**Pedido escrito:** Por favor, continue a resenha sobre o primeiro álbum do Harem Scarem a partir da última frase apresentada.

**Trecho fornecido:**
=====

I Wanna Go Back: Harem Scarem [1991]

I Wanna Go Back: Harem Scarem [1991]
Por Diogo Bizotto
Visitar lojas de discos, deixar os dedos passearem por um mundo maravilhoso de sons, capas, rostos… enfim, arte. Escolher entre as tantas opções disponíveis sempre era difícil, a grana era curta e muitas vezes se abria mão daquilo que mais se queria em detrimento de outra opção mais em conta. Parece uma cena cada vez mais distante hoje em dia, não? Tradicionais lojas de discos fecham suas portas e mesmo as grandes cadeias enfrentam a grave crise no mercado fonográfico, pessimistas com o futuro da música como produto. Não estou aqui para defender as lojas físicas e condenar a distribuição de arquivos musicais pela internet. Não fosse através de meios eletrônicos, tenho certeza que não conheceria sequer um terço dos artistas que conheço hoje em dia. Por outro lado, a convivência, a troca de informações através de conversas olho no olho e o compartilhar de experiências com os bons lojistas e compradores não são apenas lembranças na mente de alguns exagerados saudosistas, mas uma realidade cada vez mais distante, no entanto não necessariamente pior.

E por que contei toda essa história quando na verdade deveria estar comentando sobre o primeiro álbum, auto-intitulado, dos canadenses do Harem Scarem? É bem simples: não fosse uma certa visita a uma loja hoje em dia não mais existente, talvez eu não tivesse entrado em contato com essa banda nem desenvolvido a paixão que cultivo por diversos de seus álbuns de uma maneira muito especial. Total desconhecido em uma época onde este redator começava a se aprofundar nos mais melódicos caminhos do hard rock, fugindo um pouco das bandas mais bem sucedidas, o Harem Scarem foi uma das mais gratas surpresas que já cruzaram meu caminho nesses mais de 15 anos de música. Não haviam referências, músicos famosos, produtores gabaritados, hits… apenas dez canções que, graças ao conselho de um lojista, receberam a devida atenção e cativaram este ouvinte.

=====

**Dados fornecidos:**

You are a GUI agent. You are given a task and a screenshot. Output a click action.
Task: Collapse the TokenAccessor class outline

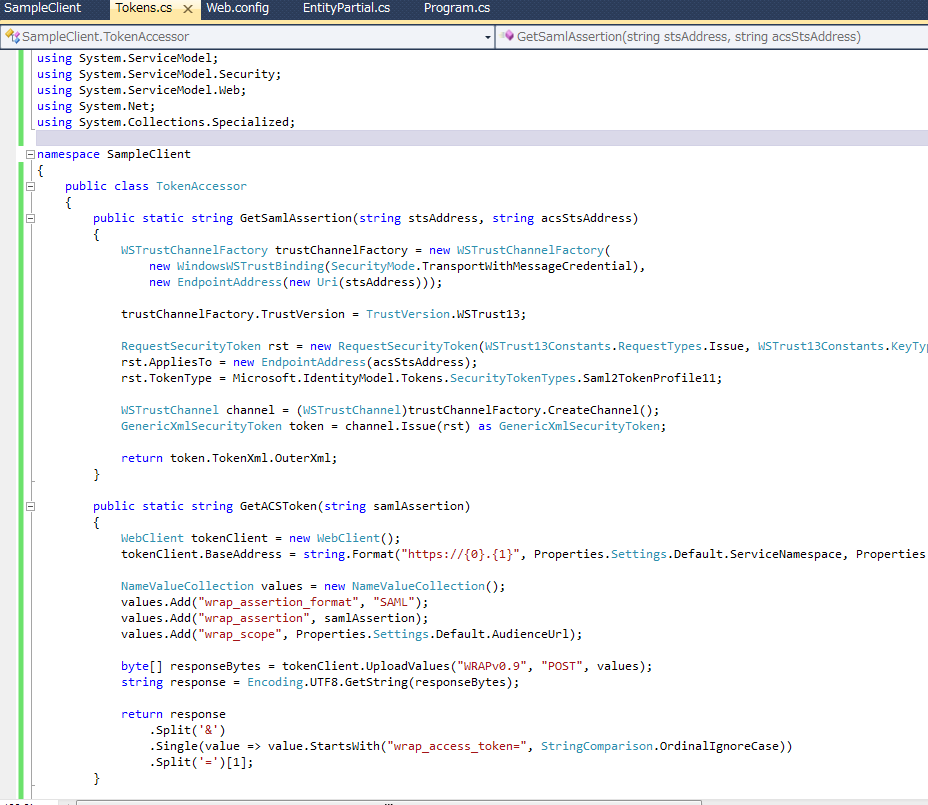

=====

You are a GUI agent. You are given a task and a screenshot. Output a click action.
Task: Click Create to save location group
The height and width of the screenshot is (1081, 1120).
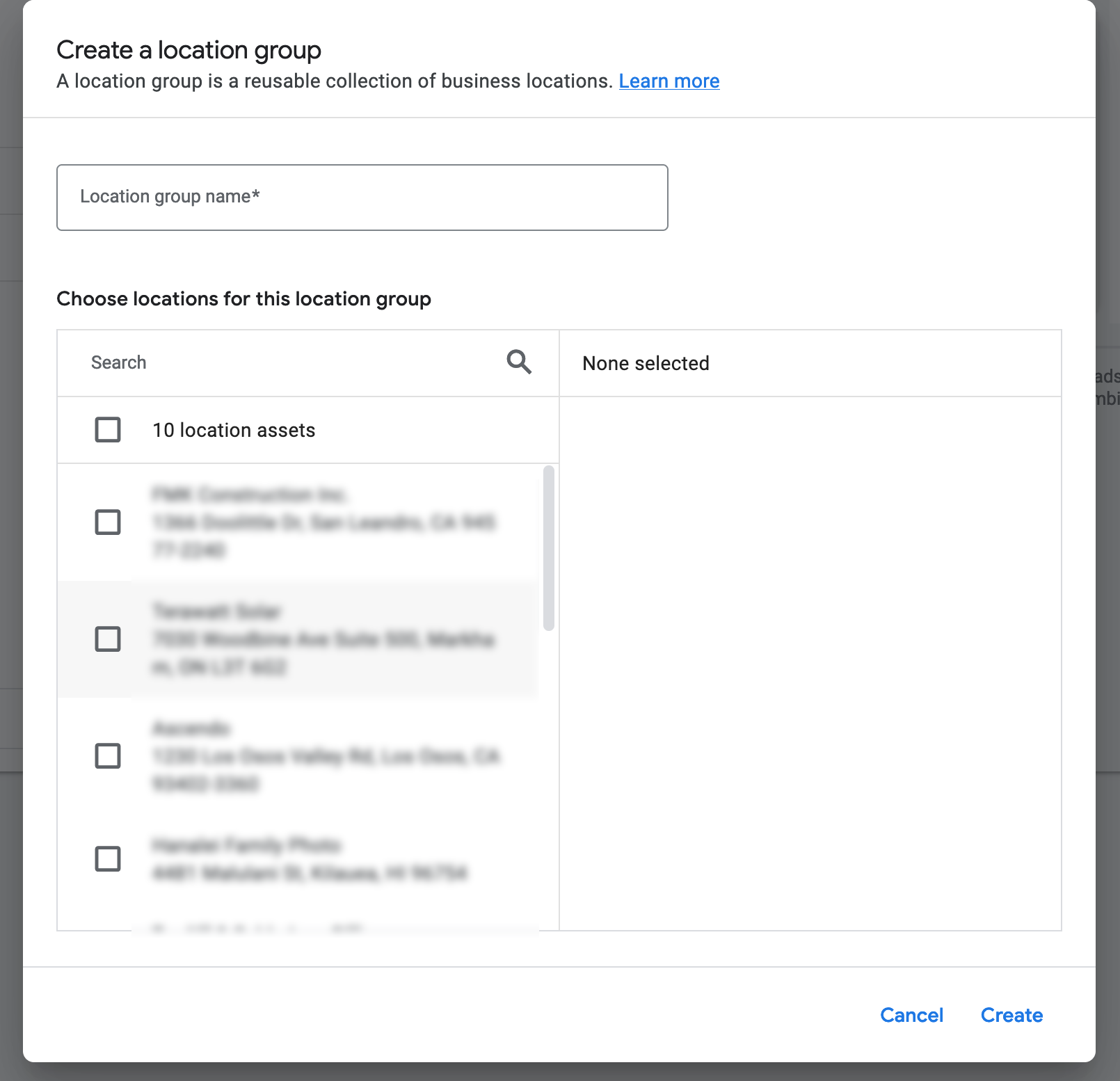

=====

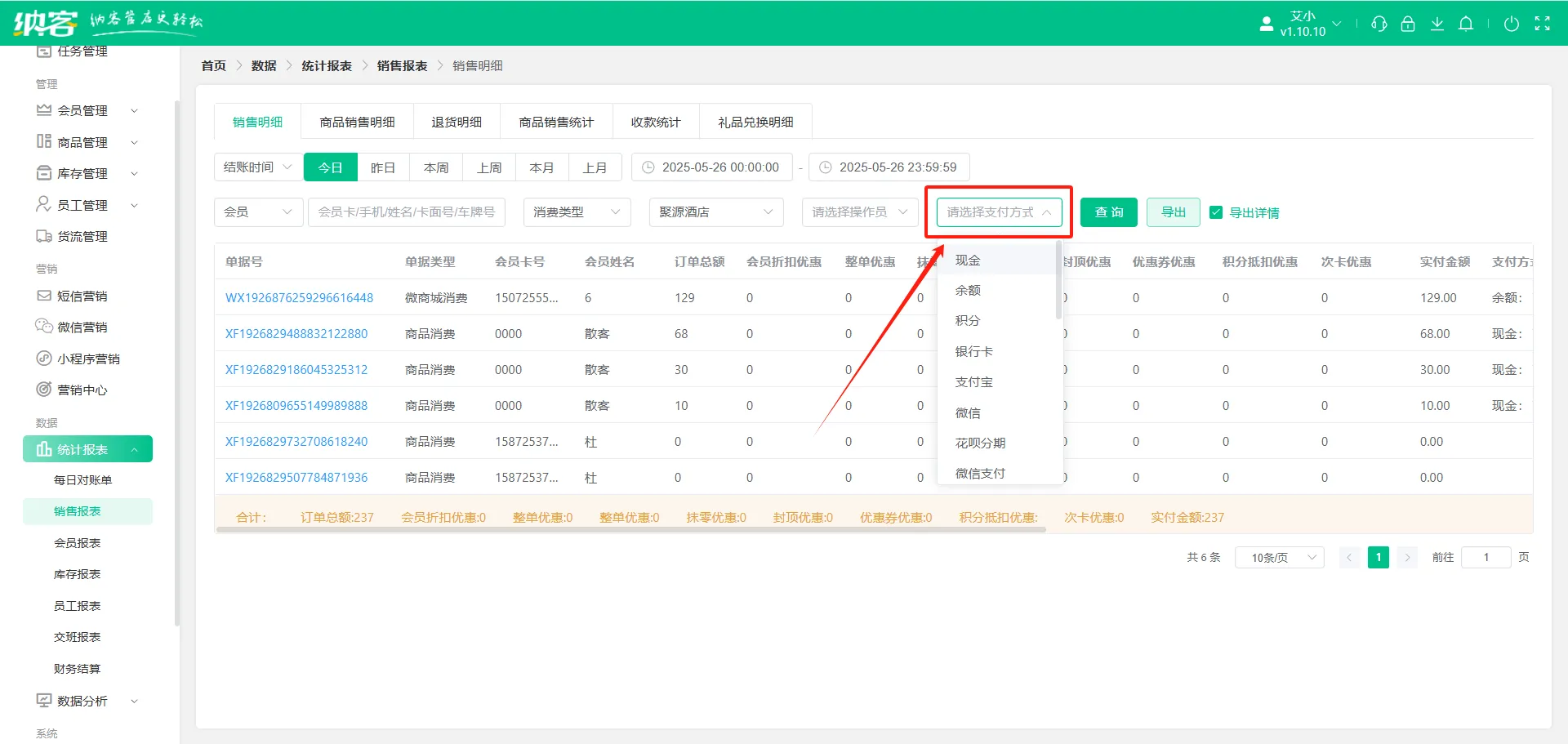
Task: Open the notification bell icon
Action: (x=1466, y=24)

=====

**Resposta à tarefa:**
Definir o som praticado pelo Harem Scarem neste primeiro álbum é relativamente fácil: hard rock na sua linhagem mais melódica, aproximando-se por vezes daquilo que se convencionou chamar de pop metal no final dos anos 80 e início dos anos 90, no entanto mais polido, sem abusar de guitarras muito distorcidas, mas dosando sem parcimônia o uso de harmonias vocais, encaixando-se  bem como um trabalho tipicamente AOR. A sonoridade sofreria mudanças com o passar dos anos, e discos ora mais pesados, ora mais puxados para o power pop fariam parte da discografia do grupo, mas é interessante notar que o estilo de composição dos líderes Harry Hess (vocal, guitarra, teclado) e Pete Lesperance (guitarra) conseguiu manter-se inconfundível mesmo em álbuns um tanto díspares, como Voice of Reason (1995) e Big Bang Theory (1998).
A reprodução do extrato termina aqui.